» **Opdracht**: Schrijf een vervolg op de tekst over het medisch beroepsgeheim en de privacywetgeving, aansluitend op de laatste zin ervan.

» **Tekstfragment**:
☆ ☆ ☆ ☆
241. Door de intrede van de informatica en andere moderne technologieën in verband met de elektronische verwerking en overdracht van gezondheidsgegevens, was het duidelijk dat de regeling van het medisch beroepsgeheim de privacy van de patiënt onvoldoende kon beschermen. Artikel 458 Sw. biedt geen oplossing bij het verstrekken van gezondheidsgegevens. Het medisch beroepsgeheim verhindert eveneens niet dat de patiënt de controle over zijn medische gegevens verliest, noch dat er onjuiste gegevens verwerkt worden. Er was dus nood aan wetgeving om deze tekortkomingen van het beroepsgeheim te regelen.
242. Op Europees niveau werd een Richtlijn uitgevaardigd betreffende de bescherming van natuurlijke personen in verband met de verwerking van persoonlijke gegevens en betreffende het vrije verkeer van die gegevens. Deze Richtlijn heeft via de wet van 11 december 1998 de Belgische Wet betreffende de bescherming van de persoonlijke levenssfeer grondig gewijzigd. De Europese bepalingen werden dus geïmplementeerd in ons recht.
Het doel van zowel de Privacyrichtlijn als de Belgische Privacywet is het beschermen van individuen met het oog op de verwerking van hun persoonsgegevens. De richtlijn en de omzettingswet voeren waarborgen in voor de betrokken personen met betrekking tot het verwerken van hun gevoelige gegevens.
Zowel de richtlijn als de wet omschrijven vooreerst verschillende kernbegrippen. Daarnaast wordt het materiële
en
personele
toepassingsgebied
omschreven.
☆ ☆ ☆ ☆
» **Invoergegevens**:
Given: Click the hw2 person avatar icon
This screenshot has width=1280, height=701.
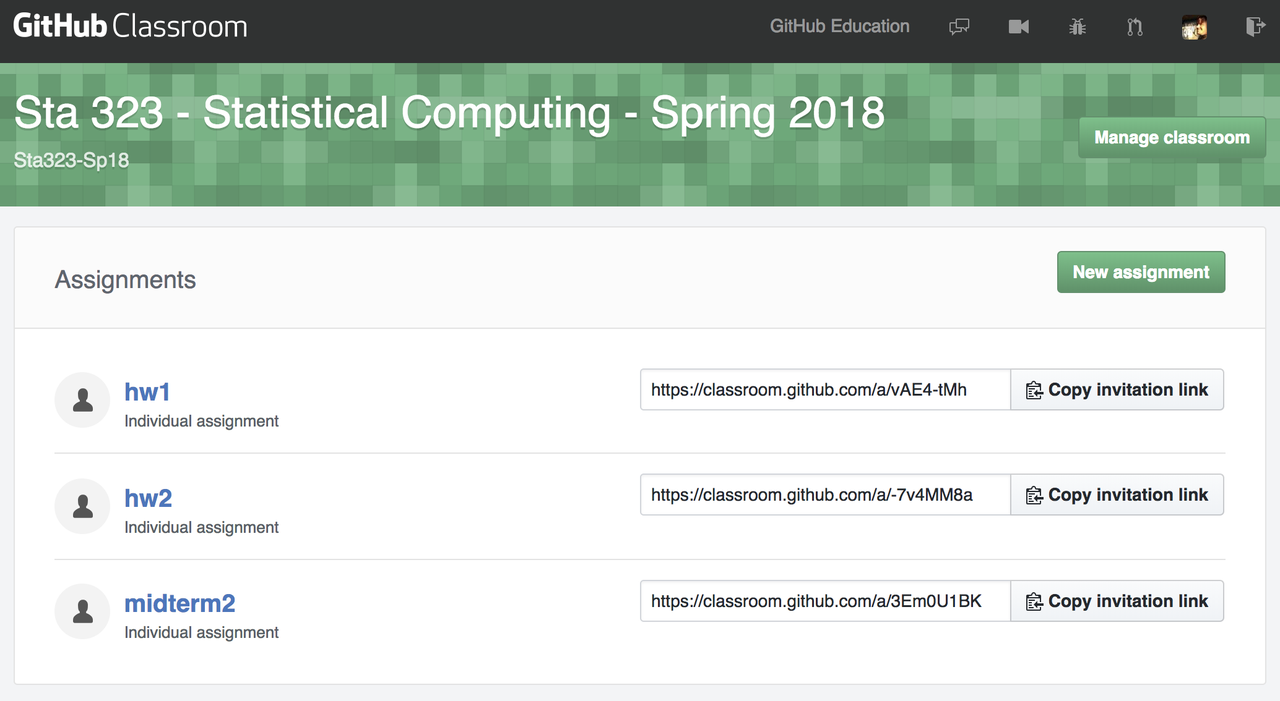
☆ ☆ ☆ ☆
» **Antwoord**:
Elke
geautomatiseerde
of
niet-
geautomatiseerde verwerking van persoonsgegevens wordt door de richtlijn en haar omzettingswet beschermd. Juist omdat verwerkingen van gezondheidsgegevens een impact kunnen hebben op de privacy van de betrokken personen, voert de richtlijn verschillende rechten in voor deze betrokkenen. Zij moeten geïnformeerd worden over de verkrijging en verwerking van hun medische informatie. Zij hebben ook een recht op inzage, verbetering enzovoort. Dat is een positief aspect van de richtlijn. Aangezien zulke verwerkingen gevolgen kunnen meebrengen voor de betrokken personen, beschikken zij over verschillende rechten waardoor hun positie versterkt wordt.
In principe is het verboden om gezondheidsgegevens te verwerken. Maar op dit verbod worden er uitzonderingen geformuleerd. 107
Vooreerst is deze verwerking toegestaan als de betrokken persoon hiervoor zijn schriftelijke toestemming verleend. Door hier een schriftelijke toestemming te eisen, wijkt de Belgische Wetgever af van de Europese Richtlijn waar “slechts” een uitdrukkelijke toestemming vereist wordt. Mijns inziens heeft de Belgische Wetgever hier geopteerd voor zekerheid.
Door de vereiste van een
schriftelijke toestemming in te voeren, kan men in de toekomst bewijsproblemen vermijden. Vervolgens somt de Privacywet nog een aantal gevallen op waar de verwerking van persoonsgegevens betreffende de gezondheid toegestaan is.
Nederland is ook lid van de Europese Unie en heeft dan ook de Privacyrichtlijn moeten implementeren in haar nationale recht. Het resultaat hiervan is de Wet Bescherming Persoonsgegevens. Het hoeft niet te verwonderen dat deze Wet grote gelijkenissen vertoont met de Belgische Privacywet. Dat is te verklaren door het gegeven dat men bij de omzetting van een richtlijn slechts gebonden is door het te bereiken resultaat. Met betrekking tot de keuze van middelen om dat resultaat te bereiken zijn de lidstaten volledig vrij.
De Privacyrichtlijn voert ook de verplichting in voor de lidstaten om een onafhankelijk toezichtsorgaan op te richten. Dat orgaan houdt toezicht op de naleving van de wettelijke bepalingen. Zij doet ook dienst als aanmeldingspunt van verschillende verwerkingen. In België is de Commissie voor de bescherming van de persoonlijke levenssfeer - de Privacycommissie - opgericht. Het Nederlandse equivalent is het College bescherming persoonsgegevens.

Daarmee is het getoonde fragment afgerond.